Alliance Real Estate lands in Gżira: can a new branch balance boom with belonging?
Alliance Real Estate opens Gżira hub, betting on the town’s next chapter
By Hot Malta Staff | Wednesday, 14 June 2023
The crane-dotted skyline of Gżira welcomed a different kind of addition this morning: a sleek, glass-fronted branch of Alliance Real Estate, the 11th office for the Maltese-owned agency since it set up shop in 2007. While ribbon-cuttings are usually PR fluff, this one felt like a statement about where Malta itself is heading.
Mayas Abdilla, Alliance’s general manager, told Hot Malta that the choice of Gżira was “deliberate, not default”.
“Everyone talks about Sliema and St Julian’s, but Gżira is the hinge—literally,” she said, pointing to the panoramic windows that frame Manoel Island, Ta’ Xbiex yacht marina and, on the horizon, Valletta’s fortifications. “You can walk to three local councils in under ten minutes. That density of life, work and tourism is unmatched.”
Local context: from red-light to red-hot
Only a decade ago, Gżira’s name still carried the whiff of seedier times—karaoke bars, slot-machine parlours and hourly-rate hotels. Then the foreign students arrived, followed by gaming companies, co-working spaces and speciality coffee roasters. Property prices have doubled since 2015; a two-bedroom apartment overlooking the yacht marina now fetches €600,000, up from €320,000 eight years ago.
Yet the town has clung to its eclectic soul: old bakeries selling ħobż biż-żejt at €1.50 sit next to vegan sushi counters; elderly men feed pigeons beneath murals of Bitcoin logos. Alliance’s new branch, carved out of a 1960s corner townhouse on Triq ix-Xatt, tries to mirror that blend. Original patterned tiles were retained; the limestone façade was cleaned with bicarbonate paste instead of harsh chemicals. Even the agency’s signature teal signage is dimmer here, “so we don’t out-shout the baroque balconies,” Abdilla laughed.
Cultural significance: the “language of thresholds”
Notary and cultural anthropologist Dr Maria Grech-Mifsud, who grew up two streets away, sees the opening as part of a wider Maltese pattern she calls “the language of thresholds”.
“Maltese towns are liminal spaces—coastal settlements that were entry points for Phoenicians, Normans, the Knights, the British,” she explained. “Gżira, squeezed between sea and suburb, keeps re-inventing that role. A real-estate agency may sound corporate, but it’s also a storyteller: it translates bricks into belonging.”
Alliance seems aware of the narrative burden. The branch will host monthly “Kafè mal-Komunitarju” sessions—free Italian-for-beginners classes, tenants’ rights Q&As, even meet-the-candidate nights before next year’s local council elections.
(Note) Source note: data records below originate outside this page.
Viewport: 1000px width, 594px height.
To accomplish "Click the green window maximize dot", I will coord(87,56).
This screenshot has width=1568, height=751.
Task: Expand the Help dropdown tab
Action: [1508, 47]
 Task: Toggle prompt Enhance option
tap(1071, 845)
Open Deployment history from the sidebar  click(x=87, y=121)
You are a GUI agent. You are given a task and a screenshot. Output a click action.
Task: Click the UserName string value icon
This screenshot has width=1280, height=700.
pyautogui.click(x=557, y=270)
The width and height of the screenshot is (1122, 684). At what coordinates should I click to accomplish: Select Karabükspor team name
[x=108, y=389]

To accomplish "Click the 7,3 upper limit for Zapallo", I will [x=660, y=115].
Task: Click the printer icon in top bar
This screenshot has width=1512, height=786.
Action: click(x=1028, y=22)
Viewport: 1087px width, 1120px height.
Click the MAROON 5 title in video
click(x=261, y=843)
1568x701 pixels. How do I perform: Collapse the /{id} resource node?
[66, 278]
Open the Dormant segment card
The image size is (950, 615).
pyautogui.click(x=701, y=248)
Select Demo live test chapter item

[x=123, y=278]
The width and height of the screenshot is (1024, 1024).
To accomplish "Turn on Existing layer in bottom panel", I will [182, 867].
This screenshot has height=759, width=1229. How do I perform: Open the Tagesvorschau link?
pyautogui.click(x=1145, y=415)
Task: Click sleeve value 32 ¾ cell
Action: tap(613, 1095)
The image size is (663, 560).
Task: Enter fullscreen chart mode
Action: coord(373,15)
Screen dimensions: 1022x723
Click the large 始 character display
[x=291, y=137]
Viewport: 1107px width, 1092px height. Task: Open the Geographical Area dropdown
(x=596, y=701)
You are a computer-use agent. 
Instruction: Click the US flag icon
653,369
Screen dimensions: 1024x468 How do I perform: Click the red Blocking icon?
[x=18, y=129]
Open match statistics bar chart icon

The first event, scheduled for 28 June, will screen the 1979 classic “Guardian Angel”, shot in Gżira, followed by a discussion on preserving Maltese cinema.
Community impact: cheers, jeers and everything between
Reactions on the Facebook group “Gżira Residents & Friends” were split within minutes of the announcement. One user posted a GIF of dancing champagne bottles; another warned of “another tsunami of Airbnbs”.
Deputy Mayor Jeremy Cardona replied on the same thread, stressing that the council’s 2022 moratorium on new short-let licences in residential blocks remains in force. “Alliance informed us they will prioritise long lets and sales to first-time Maltese buyers,” Cardona wrote. “We’ll hold them to it.”
Data backs up some fears. A study by the University of Malta last year found that 34 % of Gżira dwellings are now used for short tourism lets, the highest ratio nationally. Yet the same research noted that long-term rental stock grew 12 % when agencies offered landlord-management packages, suggesting professional players can also add stability.
Alliance claims its internal stats show 62 % of its 2022 transactions involved Maltese purchasers under 35. Abdilla says the Gżira team—six full-time agents, all bilingual—will keep a “local-first” ledger. “If we don’t, the town will lose the very mix that makes property here valuable,” she admitted, refreshingly blunt.
What next?
The agency plans to partner with local NGOs to repaint the old kiosks on Il-Menqa waterfront and fund a summer reading programme at the public library. Small gestures, perhaps, but in a country where development often feels done to communities rather than with them, they land as olive branches.
As the morning sun glinted off the yacht masts, an elderly Gżira resident, 81-year-old Ġemma Vella, leant on her rollator and peered into the new office. “My grandson says I should sell the townhouse and cash in,” she confided. “But where would I buy? Marsa? No, I came to see if these young people can help me rent the spare room instead—someone nice, maybe a student who’ll drink tea with me.”
If Alliance can matchmake Ġemma with a tenant who sticks around longer than a lease cycle, it will have done more than sell square metres; it will have helped write Gżira’s next chapter in a language everyone on the street still understands—home.